4.8. Predictor Reports
Training a predictor generally produces a set of inter-connected models.
A predictor report describes those models, for example their settings and what features are important to the model.
It does not include predictor evaluation metrics.
To learn more about predictor evaluation metrics, please see PredictorEvaluationMetrics.
The report can be accessed via predictor.report
.
A task to generate a predictor report is scheduled when a predictor is registered.
The report has a status
and json
member variables.
Status can be one of:
PENDING
The report has been scheduled.ERROR
An error was thrown while generating the report.OK
The report was generated successfully and the results are ready.
Results of the report are in the descriptors
and model_summaries
attributes.
descriptors
is a list of Descriptor
objects that may be inputs or outputs to models in the predictor.
model_summaries
is a list of ModelSummary
objects, each one corresponding to a single model in the predictor.
Each ModelSummary
includes the name of the model, a list of input descriptors, a list of output descriptors, the model’s settings, and its feature importances.
model_settings
is a dictionary of settings and values, the details of which depend on the type of model.
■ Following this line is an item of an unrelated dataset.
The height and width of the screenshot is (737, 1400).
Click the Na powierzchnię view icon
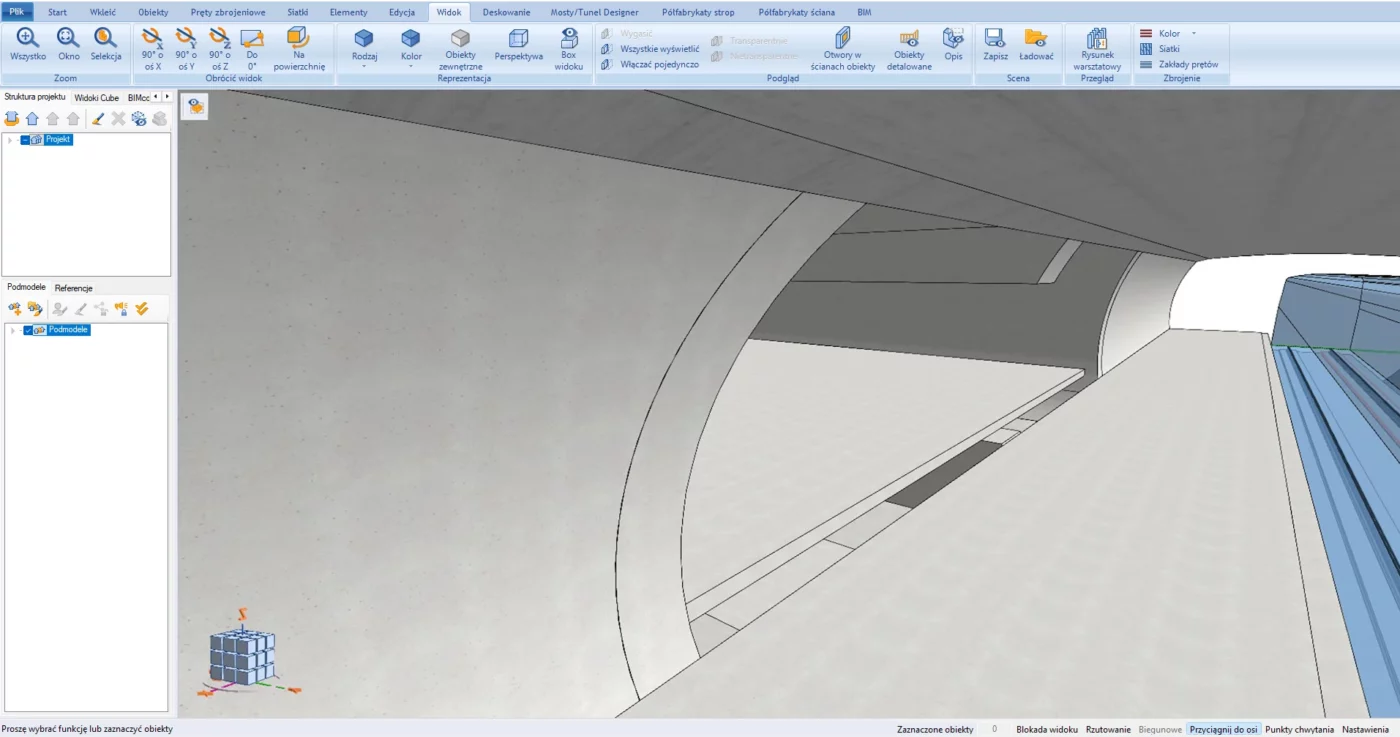[x=299, y=40]
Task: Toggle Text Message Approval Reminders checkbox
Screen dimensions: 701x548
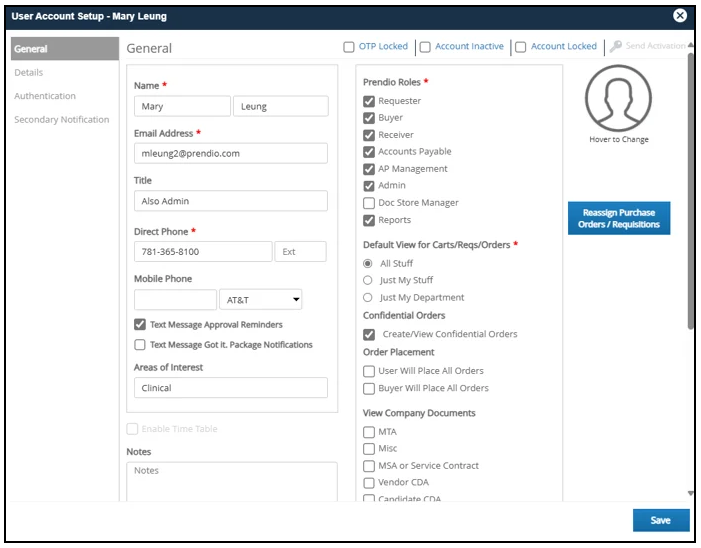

One possible model settings dictionary is shown below:
{
'Algorithm': 'Ensemble of non-linear estimators',
'Number of estimators': 64,
'Use jackknife': True
}
feature_importances
is a list of FeatureImportanceReport
objects, each of which corresponds to a single output of the model.
It has fields output_key
, which is the key of the output descriptor, and importances
, which is a dictionary from input keys to their importance.
The input and output keys correspond to descriptors that can be found in the predictor report’s descriptors
field.
An example is shown below:
{
'output_key': 'shear modulus',
'importances': {
'Young's modulus': 0.85,
'Poisson's ratio': 0.15
}
}
For simple models, such as those that featurize inputs, the model_settings
and feature_importances
fields might be empty.
As an example, consider a AutoMLPredictor
with numeric inputs x
and y
and numeric output z
.
This predictor will produce a single model to predict z
from x
and y
.
In cases involving multiple ml predictors and/or input featurization, more models will be produced.
The code below shows how to create the predictor, register it, and view the report.
Assume that there is a training data table with known id and version.
from time import sleep
from citrine.informatics.predictors import GraphPredictor, AutoMLPredictor
from citrine.informatics.descriptors import RealDescriptor
from citrine.informatics.data_sources import GemTableDataSource
# create input descriptors
x = RealDescriptor(key='x', lower_bound=0, upper_bound=10, units='')
y = RealDescriptor(key='y', lower_bound=0, upper_bound=10, units='')
z = RealDescriptor(key='z', lower_bound=0, upper_bound=10, units='')
# create ML predictor
auto_ml_predictor = AutoMLPredictor(
name='ML predictor for z',
description='Predicts z from x and y',
inputs=[x, y],
outputs=[z],
training_data=[GemTableDataSource(
table_id = training_table_id,
table_version = training_table_version
)]
)
# register a predictor with a project
predictor = project.predictors.register(
GraphPredictor(
name='ML predictor for z',
description='Predicts z from x and y',
predictors=[auto_ml_predictor]
)
)
# wait for the predictor report to be ready
while project.predictors.get(predictor.uid).report.status == 'PENDING':
sleep(10)
# print the json report
report = project.predictors.get(predictor.uid).report
print(report.json)